Non tutte le allucinazioni sono tentativi di scoperta o rivelazioni divine. Molte sono più simili a binari morti o tentativi falliti di esistenza come diceva Binswanger.

Eppure, quello di cui spesso difetta l’occhio clinico è il modo di rapportarsi all’esperienza allucinatoria, che dimostra la mancanza del giusto valore da attribuire all’immaginazione. Infatti, come avremo notato, l’immaginazione è un campo che contiene in sé il reale ed i suoi contenuti hanno un certo grado di esistenza.

Ciò significa che una buona conoscenza dell’immaginazione, del modo in cui agiscono i suoi contenuti, permetterebbe di avere un rapporto costruttivo anche con le esperienze allucinatorie. Ora sappiamo che l’immaginazione, intesa nei termini proposti dalla psicologia archetipica, è una definizione che amplia e migliora il tradizionale concetto d’inconscio.

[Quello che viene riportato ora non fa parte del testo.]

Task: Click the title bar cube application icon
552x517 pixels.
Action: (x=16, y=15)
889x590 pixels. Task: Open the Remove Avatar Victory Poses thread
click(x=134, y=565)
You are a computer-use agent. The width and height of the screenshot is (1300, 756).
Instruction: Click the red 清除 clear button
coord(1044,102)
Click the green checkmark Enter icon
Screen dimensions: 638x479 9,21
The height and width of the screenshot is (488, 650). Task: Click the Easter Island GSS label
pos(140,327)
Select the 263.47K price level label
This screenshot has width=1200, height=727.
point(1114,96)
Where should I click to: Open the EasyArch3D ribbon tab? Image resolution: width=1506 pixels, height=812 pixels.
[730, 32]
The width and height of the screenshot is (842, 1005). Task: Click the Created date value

L’esperienza allucinatoria potrebbe essere intesa come una condizione di esistenza in preponderanza immaginativa. Ne consegue che più si lavora con la dimensione immaginale più l’esperienza allucinatoria può essere accolta come un’esperienza significativa al punto da poterla trasformare in un’esperienza positiva e costruttiva per la persona. Ne sono un esempio le numerose storie che Oliver Sacks ci ha donato.